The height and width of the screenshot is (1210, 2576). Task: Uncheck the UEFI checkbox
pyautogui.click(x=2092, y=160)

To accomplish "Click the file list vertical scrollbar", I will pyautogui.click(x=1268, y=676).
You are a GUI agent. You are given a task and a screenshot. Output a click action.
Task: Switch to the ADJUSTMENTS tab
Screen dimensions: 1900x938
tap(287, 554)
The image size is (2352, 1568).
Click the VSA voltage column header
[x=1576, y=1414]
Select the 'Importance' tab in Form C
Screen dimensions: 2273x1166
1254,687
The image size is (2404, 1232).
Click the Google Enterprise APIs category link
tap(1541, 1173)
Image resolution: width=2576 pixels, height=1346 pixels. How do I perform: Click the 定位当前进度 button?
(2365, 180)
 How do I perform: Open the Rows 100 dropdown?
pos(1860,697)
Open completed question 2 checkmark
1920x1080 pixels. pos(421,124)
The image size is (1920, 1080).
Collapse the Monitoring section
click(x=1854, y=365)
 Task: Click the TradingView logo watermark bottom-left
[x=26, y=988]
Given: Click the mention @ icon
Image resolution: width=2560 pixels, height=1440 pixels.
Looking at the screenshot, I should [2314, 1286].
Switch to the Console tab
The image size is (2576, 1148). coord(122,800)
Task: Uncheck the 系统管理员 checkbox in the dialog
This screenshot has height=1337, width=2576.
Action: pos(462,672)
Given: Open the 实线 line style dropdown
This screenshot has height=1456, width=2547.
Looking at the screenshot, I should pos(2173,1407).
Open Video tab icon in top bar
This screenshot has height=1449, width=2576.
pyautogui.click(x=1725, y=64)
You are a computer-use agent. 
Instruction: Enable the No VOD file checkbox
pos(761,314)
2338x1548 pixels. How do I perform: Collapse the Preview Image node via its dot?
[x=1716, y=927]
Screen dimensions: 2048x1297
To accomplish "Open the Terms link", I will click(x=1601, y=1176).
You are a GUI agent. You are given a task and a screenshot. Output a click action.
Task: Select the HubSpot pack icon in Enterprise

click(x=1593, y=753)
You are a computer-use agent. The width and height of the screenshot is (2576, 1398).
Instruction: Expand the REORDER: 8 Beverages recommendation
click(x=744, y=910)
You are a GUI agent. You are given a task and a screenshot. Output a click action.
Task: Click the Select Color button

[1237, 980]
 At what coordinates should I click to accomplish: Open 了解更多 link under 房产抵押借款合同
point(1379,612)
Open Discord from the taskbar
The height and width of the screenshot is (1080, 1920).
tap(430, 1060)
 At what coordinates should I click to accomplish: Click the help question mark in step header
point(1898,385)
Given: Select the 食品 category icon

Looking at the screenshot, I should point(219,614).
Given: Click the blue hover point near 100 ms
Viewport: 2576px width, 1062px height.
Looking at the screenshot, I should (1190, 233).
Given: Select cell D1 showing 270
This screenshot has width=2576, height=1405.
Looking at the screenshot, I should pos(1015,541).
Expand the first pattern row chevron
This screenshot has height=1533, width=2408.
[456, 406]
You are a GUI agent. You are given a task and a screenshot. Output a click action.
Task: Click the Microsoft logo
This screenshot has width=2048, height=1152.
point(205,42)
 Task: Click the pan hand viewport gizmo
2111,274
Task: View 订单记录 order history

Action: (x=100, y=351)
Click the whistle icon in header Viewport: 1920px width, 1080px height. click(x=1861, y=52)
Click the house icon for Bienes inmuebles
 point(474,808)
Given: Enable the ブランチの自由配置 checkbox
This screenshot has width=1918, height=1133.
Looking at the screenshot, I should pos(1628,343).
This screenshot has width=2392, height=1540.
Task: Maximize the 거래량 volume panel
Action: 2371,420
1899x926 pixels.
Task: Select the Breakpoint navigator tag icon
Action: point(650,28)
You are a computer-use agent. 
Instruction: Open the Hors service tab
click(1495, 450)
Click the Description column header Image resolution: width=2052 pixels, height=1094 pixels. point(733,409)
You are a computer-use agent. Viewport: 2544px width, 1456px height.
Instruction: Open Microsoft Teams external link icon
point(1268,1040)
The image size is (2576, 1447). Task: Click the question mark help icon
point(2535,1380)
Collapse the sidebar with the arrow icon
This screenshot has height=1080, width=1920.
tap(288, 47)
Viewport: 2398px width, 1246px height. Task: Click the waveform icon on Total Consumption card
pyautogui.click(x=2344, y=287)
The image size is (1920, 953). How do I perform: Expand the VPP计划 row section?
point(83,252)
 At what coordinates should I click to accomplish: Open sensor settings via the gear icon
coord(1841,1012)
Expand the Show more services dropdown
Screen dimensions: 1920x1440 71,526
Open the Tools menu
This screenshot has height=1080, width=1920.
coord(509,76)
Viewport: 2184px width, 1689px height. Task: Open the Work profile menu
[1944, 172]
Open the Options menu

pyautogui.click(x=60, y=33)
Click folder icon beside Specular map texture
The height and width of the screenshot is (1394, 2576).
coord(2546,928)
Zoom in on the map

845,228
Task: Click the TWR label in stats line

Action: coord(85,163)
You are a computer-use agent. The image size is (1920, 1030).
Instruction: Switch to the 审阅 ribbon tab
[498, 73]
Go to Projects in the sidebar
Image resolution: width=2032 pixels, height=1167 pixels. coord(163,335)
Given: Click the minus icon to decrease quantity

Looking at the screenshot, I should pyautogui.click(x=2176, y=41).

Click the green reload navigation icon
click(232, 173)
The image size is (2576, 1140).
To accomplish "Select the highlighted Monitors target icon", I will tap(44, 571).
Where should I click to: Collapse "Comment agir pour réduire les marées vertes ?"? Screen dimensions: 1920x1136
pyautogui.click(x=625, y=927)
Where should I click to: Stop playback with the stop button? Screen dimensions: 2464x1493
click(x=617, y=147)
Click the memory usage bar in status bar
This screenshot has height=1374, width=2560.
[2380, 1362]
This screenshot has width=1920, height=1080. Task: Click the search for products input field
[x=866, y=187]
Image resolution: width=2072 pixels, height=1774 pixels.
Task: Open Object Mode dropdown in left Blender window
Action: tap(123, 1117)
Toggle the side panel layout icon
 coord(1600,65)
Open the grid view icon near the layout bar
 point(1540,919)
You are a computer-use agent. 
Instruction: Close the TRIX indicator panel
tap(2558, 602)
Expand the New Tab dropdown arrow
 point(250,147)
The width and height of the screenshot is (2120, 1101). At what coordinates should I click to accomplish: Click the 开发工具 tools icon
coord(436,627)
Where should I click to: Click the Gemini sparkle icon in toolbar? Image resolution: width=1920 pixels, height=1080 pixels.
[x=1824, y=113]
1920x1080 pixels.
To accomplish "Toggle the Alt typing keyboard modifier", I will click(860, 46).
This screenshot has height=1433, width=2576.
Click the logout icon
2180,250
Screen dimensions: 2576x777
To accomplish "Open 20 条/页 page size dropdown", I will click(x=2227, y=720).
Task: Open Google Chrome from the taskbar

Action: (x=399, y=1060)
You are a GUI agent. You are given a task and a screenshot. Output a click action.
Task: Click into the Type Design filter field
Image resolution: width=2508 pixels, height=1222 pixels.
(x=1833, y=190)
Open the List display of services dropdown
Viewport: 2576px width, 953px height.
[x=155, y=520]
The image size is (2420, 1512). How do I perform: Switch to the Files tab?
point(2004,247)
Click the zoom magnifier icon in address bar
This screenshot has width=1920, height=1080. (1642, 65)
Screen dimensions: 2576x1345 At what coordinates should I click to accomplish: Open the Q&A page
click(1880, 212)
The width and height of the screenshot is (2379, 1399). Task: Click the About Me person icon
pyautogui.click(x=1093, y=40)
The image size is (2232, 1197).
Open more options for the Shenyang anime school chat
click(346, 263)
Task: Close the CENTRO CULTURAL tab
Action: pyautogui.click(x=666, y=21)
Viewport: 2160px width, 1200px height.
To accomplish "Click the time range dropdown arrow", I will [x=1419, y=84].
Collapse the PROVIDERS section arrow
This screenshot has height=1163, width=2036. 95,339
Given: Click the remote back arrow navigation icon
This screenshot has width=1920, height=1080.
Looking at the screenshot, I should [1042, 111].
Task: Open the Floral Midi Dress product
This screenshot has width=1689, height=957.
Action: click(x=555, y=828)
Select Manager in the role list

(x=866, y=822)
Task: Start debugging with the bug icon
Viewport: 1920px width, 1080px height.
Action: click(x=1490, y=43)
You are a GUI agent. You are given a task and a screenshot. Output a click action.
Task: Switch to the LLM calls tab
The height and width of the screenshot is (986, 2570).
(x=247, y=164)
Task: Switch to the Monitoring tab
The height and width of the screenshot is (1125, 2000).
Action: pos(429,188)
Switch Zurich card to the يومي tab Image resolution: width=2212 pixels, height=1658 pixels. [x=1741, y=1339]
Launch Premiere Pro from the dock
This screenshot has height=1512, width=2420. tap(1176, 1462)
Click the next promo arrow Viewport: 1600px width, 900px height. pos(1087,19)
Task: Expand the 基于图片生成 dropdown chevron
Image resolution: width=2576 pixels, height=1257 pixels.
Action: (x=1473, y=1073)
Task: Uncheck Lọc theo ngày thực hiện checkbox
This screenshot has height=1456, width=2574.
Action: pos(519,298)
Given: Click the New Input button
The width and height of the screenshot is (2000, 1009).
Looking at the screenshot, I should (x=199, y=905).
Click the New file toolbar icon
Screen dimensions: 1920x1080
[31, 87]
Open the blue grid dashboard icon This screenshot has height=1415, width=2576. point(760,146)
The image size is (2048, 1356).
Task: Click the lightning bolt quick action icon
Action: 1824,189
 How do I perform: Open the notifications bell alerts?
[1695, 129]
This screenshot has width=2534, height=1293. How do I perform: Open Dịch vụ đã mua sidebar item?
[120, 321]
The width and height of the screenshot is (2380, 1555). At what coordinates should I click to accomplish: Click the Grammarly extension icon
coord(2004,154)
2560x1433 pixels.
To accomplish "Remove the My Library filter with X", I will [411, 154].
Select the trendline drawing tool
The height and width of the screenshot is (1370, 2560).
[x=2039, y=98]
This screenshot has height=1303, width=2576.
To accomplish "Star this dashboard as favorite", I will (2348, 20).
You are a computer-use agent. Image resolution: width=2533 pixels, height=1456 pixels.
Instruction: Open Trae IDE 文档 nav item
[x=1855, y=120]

··········

— DIRECTIONS —
Your task is to copy every line of the entries that contains the string "chevron".

— ANSWER —
Expand the first pattern row chevron
Task: Expand the 基于图片生成 dropdown chevron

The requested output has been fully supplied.